At another point in the interview, McCartney joked about the recent song's success, "We've had disappointments, but coming in at No. 17 has pleased-pleased us!"

The BBC's Phil Tate interviewed the band in the summer of 1963 and closed out his interview with the very hard-hitting question, "What sort of hobbies and sports do you enjoy?"

Lennon responded:

Well, none of us are very sporty, you know. The only sport we do bother with is swimming. We don't count it as a sport, but ... And hobbies are just writing songs.

In the August 1963 BBC interview, the band was asked about where they saw their own future and how long their fame would last.
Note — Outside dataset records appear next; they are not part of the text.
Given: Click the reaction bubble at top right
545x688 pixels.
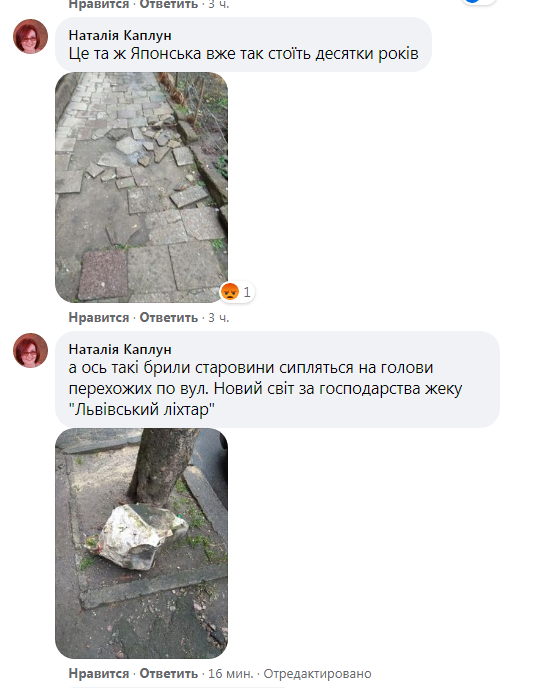Looking at the screenshot, I should click(478, 2).
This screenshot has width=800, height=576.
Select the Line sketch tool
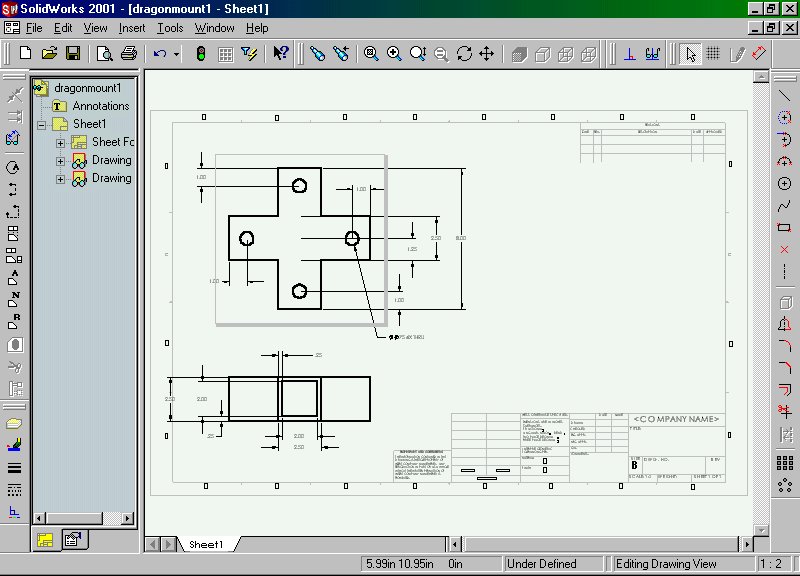point(784,95)
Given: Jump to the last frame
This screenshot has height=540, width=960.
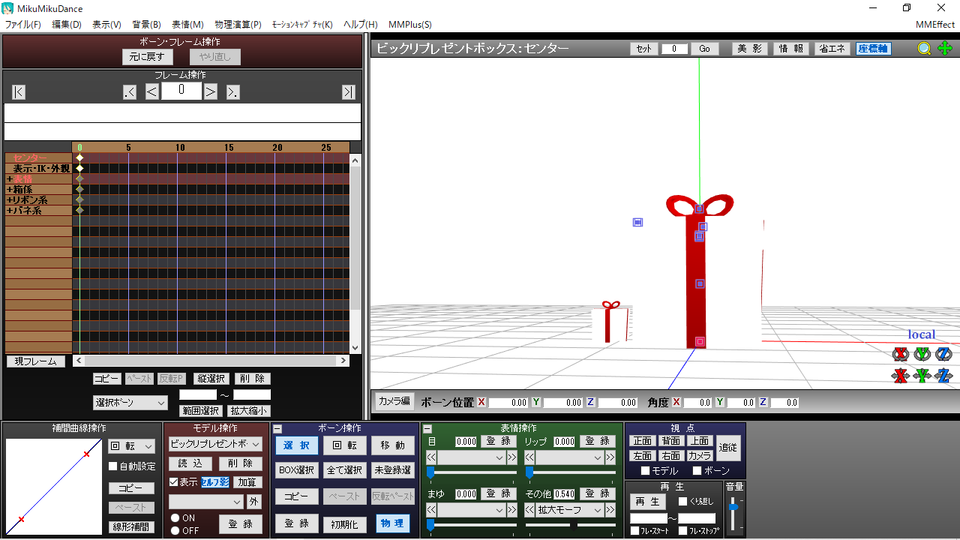Looking at the screenshot, I should (x=348, y=92).
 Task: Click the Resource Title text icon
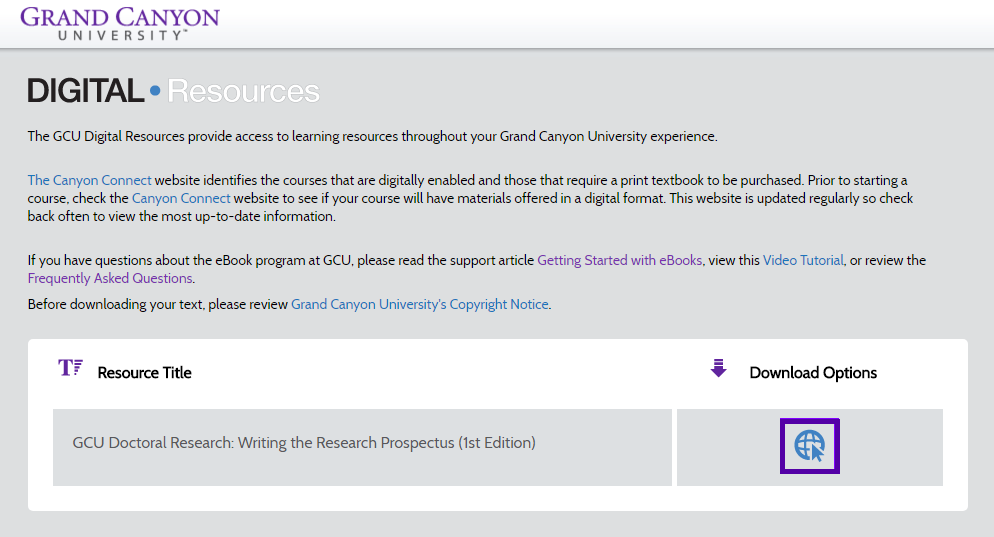tap(70, 368)
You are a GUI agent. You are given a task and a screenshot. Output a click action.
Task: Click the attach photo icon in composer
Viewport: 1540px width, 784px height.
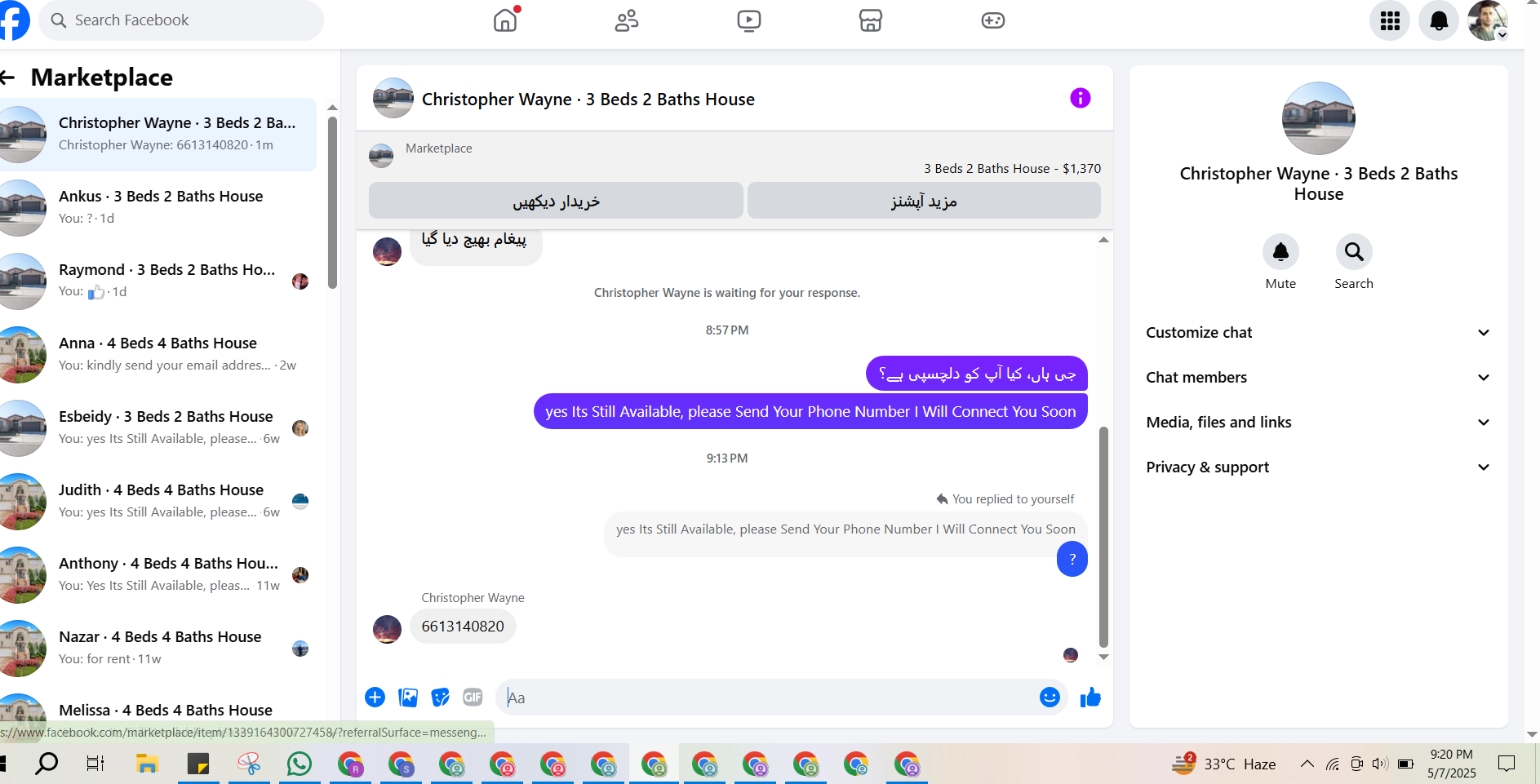(408, 697)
Lennon responded to the question of how long it would all last by saying, "You can be big-headed and say, 'Yeah, we're gonna last ten years.' But as soon as you've said that you think, 'We're lucky if we last three months,' you know."

McCartney said they couldn't keep playing songs like "From Me To You" forever, but worried, "At forty, we may not know how to write songs anymore."

Answering the question about fame, Harrison said, "And we don't know -- it may be next week, it may be two or three years. But I think we'll be in the business, either up there or down there, for at least another four years."

"I've always fancied having a ladies hairdressing salon," wished Starr.